### Assignment
In the listing below, the lines starting with the line with "Task: Click the caption scrollbar thumb" and going on through the line with "Screen dimensions: 372x386" are to be reproduced exactly, and only those.

# # #

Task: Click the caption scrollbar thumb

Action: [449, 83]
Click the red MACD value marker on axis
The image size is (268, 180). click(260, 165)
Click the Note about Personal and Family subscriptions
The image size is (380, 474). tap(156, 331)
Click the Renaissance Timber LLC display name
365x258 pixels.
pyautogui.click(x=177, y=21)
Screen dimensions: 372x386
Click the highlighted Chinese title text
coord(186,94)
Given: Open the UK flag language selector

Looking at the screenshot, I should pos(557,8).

# # #

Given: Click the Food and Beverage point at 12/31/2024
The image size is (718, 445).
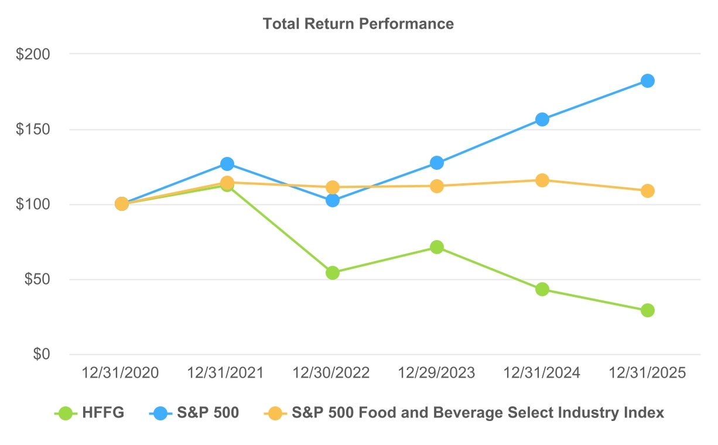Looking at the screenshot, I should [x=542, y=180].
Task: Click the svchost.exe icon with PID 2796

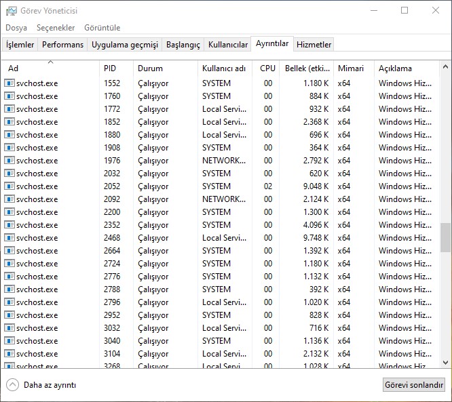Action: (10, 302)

# # #

### Expected answer
Task: Click the caption scrollbar thumb

Action: [449, 83]
Click the red MACD value marker on axis
The image size is (268, 180). click(260, 165)
Click the Note about Personal and Family subscriptions
The image size is (380, 474). tap(156, 331)
Click the Renaissance Timber LLC display name
365x258 pixels.
pyautogui.click(x=177, y=21)
Screen dimensions: 372x386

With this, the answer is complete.